--- Recorded information Enclosed Below ---

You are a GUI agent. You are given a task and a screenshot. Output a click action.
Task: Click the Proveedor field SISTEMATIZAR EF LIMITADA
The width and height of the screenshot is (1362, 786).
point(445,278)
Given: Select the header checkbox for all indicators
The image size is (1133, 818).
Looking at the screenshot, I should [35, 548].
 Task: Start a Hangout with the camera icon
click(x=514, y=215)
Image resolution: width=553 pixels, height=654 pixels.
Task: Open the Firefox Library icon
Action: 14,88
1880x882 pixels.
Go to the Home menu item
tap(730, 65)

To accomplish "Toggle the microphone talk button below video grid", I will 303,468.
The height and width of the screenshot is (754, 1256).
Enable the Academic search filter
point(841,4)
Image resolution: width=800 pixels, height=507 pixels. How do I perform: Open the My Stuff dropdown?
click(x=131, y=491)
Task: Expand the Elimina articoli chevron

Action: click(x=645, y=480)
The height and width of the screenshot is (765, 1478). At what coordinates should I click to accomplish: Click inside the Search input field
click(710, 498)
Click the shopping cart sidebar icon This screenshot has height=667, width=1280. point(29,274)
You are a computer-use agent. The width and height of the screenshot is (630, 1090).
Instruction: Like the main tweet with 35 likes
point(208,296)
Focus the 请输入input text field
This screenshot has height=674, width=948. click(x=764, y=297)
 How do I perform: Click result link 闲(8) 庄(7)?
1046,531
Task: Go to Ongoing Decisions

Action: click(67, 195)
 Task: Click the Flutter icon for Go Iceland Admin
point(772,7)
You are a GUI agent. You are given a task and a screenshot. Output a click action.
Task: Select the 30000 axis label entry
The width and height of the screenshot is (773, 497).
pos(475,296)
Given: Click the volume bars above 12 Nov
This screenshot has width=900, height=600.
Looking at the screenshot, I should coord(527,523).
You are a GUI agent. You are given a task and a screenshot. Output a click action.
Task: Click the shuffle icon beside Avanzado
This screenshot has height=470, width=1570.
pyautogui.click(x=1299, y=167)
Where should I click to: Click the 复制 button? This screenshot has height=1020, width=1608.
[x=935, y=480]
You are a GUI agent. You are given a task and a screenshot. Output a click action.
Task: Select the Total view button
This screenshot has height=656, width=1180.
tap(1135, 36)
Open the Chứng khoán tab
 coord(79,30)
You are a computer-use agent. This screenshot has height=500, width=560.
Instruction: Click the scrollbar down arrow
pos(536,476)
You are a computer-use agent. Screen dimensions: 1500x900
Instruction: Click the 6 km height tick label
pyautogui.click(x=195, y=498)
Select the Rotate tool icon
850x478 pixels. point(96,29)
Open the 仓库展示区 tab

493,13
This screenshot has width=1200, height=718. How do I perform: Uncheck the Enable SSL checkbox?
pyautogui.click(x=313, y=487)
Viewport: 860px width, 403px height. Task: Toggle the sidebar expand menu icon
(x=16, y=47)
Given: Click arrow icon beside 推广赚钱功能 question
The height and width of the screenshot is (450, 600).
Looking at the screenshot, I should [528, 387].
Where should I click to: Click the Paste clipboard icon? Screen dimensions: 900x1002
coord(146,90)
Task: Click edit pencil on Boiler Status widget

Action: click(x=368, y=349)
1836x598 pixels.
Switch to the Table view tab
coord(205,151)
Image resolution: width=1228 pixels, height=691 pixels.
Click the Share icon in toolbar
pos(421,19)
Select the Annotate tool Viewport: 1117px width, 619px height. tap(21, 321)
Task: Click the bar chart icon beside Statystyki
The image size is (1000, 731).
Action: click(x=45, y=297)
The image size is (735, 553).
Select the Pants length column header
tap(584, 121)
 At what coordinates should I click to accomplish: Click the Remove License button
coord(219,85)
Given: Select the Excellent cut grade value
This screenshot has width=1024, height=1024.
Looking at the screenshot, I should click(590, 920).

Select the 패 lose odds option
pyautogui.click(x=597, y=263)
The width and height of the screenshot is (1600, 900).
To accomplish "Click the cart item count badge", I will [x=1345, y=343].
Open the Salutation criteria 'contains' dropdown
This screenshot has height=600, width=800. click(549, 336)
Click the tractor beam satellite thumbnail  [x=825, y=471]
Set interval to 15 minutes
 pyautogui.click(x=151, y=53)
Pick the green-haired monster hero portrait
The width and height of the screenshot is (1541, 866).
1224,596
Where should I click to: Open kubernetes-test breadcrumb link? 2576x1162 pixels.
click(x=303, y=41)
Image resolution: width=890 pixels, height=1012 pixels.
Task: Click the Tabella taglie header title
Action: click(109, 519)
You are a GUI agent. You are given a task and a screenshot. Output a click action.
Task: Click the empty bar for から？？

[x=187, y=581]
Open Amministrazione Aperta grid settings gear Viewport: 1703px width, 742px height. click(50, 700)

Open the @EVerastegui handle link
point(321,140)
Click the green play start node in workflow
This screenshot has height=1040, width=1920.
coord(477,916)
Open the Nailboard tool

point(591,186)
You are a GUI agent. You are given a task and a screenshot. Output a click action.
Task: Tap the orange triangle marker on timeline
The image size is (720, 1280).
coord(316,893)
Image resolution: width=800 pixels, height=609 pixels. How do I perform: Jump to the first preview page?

--- End of Enclosed Recorded information ---

### [Your instructions]
What are the lines above, starting at the one with "Instruction: Like the" and ending at the one with "You are a computer-use agent. Screen"? Give them again exactly, and only them.

### [Answer below]
Instruction: Like the main tweet with 35 likes
point(208,296)
Focus the 请输入input text field
This screenshot has height=674, width=948. click(x=764, y=297)
 How do I perform: Click result link 闲(8) 庄(7)?
1046,531
Task: Go to Ongoing Decisions

Action: click(67, 195)
 Task: Click the Flutter icon for Go Iceland Admin
point(772,7)
You are a GUI agent. You are given a task and a screenshot. Output a click action.
Task: Select the 30000 axis label entry
The width and height of the screenshot is (773, 497).
pos(475,296)
Given: Click the volume bars above 12 Nov
This screenshot has width=900, height=600.
Looking at the screenshot, I should coord(527,523).
You are a GUI agent. You are given a task and a screenshot. Output a click action.
Task: Click the shuffle icon beside Avanzado
This screenshot has height=470, width=1570.
pyautogui.click(x=1299, y=167)
Where should I click to: Click the 复制 button? This screenshot has height=1020, width=1608.
[x=935, y=480]
You are a GUI agent. You are given a task and a screenshot. Output a click action.
Task: Select the Total view button
This screenshot has height=656, width=1180.
tap(1135, 36)
Open the Chứng khoán tab
 coord(79,30)
You are a computer-use agent. This screenshot has height=500, width=560.
Instruction: Click the scrollbar down arrow
pos(536,476)
You are a computer-use agent. Screen dimensions: 1500x900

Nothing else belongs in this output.